--- Listed records Enclosed Below ---
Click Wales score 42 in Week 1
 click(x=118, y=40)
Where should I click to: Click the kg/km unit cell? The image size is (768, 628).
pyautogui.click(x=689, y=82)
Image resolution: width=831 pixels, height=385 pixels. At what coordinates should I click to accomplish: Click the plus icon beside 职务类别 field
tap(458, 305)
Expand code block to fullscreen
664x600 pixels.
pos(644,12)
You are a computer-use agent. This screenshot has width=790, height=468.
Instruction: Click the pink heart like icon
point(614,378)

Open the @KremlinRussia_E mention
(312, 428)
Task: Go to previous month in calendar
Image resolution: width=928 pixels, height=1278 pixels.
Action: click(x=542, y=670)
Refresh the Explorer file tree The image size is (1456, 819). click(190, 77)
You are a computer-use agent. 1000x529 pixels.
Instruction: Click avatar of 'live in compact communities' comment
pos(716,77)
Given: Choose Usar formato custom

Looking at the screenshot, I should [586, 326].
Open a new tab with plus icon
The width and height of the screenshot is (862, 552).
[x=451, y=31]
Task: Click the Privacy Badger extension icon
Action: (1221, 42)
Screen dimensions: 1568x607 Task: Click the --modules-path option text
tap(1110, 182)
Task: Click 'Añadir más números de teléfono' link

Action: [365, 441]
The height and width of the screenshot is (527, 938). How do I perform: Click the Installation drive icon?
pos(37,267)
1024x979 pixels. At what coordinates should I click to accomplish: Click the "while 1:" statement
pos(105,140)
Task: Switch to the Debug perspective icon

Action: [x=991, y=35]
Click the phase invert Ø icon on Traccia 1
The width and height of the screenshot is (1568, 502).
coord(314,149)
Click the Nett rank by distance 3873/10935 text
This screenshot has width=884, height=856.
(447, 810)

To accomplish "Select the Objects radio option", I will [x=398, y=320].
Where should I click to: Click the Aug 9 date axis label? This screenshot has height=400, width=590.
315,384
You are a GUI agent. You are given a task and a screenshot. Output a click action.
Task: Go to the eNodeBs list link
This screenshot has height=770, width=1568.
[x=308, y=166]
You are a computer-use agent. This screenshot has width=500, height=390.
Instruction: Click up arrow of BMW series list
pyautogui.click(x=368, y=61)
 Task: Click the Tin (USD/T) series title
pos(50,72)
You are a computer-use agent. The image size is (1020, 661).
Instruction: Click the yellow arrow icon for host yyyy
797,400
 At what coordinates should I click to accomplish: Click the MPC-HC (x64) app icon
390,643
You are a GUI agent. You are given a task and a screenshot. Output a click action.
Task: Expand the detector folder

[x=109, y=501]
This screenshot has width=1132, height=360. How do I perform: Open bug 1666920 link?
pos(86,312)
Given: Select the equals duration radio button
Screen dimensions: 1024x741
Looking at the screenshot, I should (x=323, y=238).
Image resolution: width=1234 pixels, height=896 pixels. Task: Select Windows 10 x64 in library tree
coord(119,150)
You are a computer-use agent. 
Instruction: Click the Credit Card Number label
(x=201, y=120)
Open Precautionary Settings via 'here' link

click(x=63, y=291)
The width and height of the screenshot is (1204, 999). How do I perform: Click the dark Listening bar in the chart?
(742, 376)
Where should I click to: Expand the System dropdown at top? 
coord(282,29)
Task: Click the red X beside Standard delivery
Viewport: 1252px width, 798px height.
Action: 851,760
--- End of Enclosed Listed records ---
Task instructions: Each record above must be restated in full, word for word.

Response to this task:
Click Wales score 42 in Week 1
 click(x=118, y=40)
Where should I click to: Click the kg/km unit cell? The image size is (768, 628).
pyautogui.click(x=689, y=82)
Image resolution: width=831 pixels, height=385 pixels. At what coordinates should I click to accomplish: Click the plus icon beside 职务类别 field
tap(458, 305)
Expand code block to fullscreen
664x600 pixels.
pos(644,12)
You are a computer-use agent. This screenshot has width=790, height=468.
Instruction: Click the pink heart like icon
point(614,378)

Open the @KremlinRussia_E mention
(312, 428)
Task: Go to previous month in calendar
Image resolution: width=928 pixels, height=1278 pixels.
Action: click(x=542, y=670)
Refresh the Explorer file tree The image size is (1456, 819). click(190, 77)
You are a computer-use agent. 1000x529 pixels.
Instruction: Click avatar of 'live in compact communities' comment
pos(716,77)
Given: Choose Usar formato custom

Looking at the screenshot, I should [586, 326].
Open a new tab with plus icon
The width and height of the screenshot is (862, 552).
[x=451, y=31]
Task: Click the Privacy Badger extension icon
Action: (1221, 42)
Screen dimensions: 1568x607 Task: Click the --modules-path option text
tap(1110, 182)
Task: Click 'Añadir más números de teléfono' link

Action: [365, 441]
The height and width of the screenshot is (527, 938). How do I perform: Click the Installation drive icon?
pos(37,267)
1024x979 pixels. At what coordinates should I click to accomplish: Click the "while 1:" statement
pos(105,140)
Task: Switch to the Debug perspective icon

Action: [x=991, y=35]
Click the phase invert Ø icon on Traccia 1
The width and height of the screenshot is (1568, 502).
coord(314,149)
Click the Nett rank by distance 3873/10935 text
This screenshot has width=884, height=856.
(447, 810)

To accomplish "Select the Objects radio option", I will [x=398, y=320].
Where should I click to: Click the Aug 9 date axis label? This screenshot has height=400, width=590.
315,384
You are a GUI agent. You are given a task and a screenshot. Output a click action.
Task: Go to the eNodeBs list link
This screenshot has height=770, width=1568.
[x=308, y=166]
You are a computer-use agent. This screenshot has width=500, height=390.
Instruction: Click up arrow of BMW series list
pyautogui.click(x=368, y=61)
 Task: Click the Tin (USD/T) series title
pos(50,72)
You are a computer-use agent. The image size is (1020, 661).
Instruction: Click the yellow arrow icon for host yyyy
797,400
 At what coordinates should I click to accomplish: Click the MPC-HC (x64) app icon
390,643
You are a GUI agent. You are given a task and a screenshot. Output a click action.
Task: Expand the detector folder

[x=109, y=501]
This screenshot has width=1132, height=360. How do I perform: Open bug 1666920 link?
pos(86,312)
Given: Select the equals duration radio button
Screen dimensions: 1024x741
Looking at the screenshot, I should (x=323, y=238).
Image resolution: width=1234 pixels, height=896 pixels. Task: Select Windows 10 x64 in library tree
coord(119,150)
You are a computer-use agent. 
Instruction: Click the Credit Card Number label
(x=201, y=120)
Open Precautionary Settings via 'here' link

click(x=63, y=291)
The width and height of the screenshot is (1204, 999). How do I perform: Click the dark Listening bar in the chart?
(742, 376)
Where should I click to: Expand the System dropdown at top? 
coord(282,29)
Task: Click the red X beside Standard delivery
Viewport: 1252px width, 798px height.
Action: 851,760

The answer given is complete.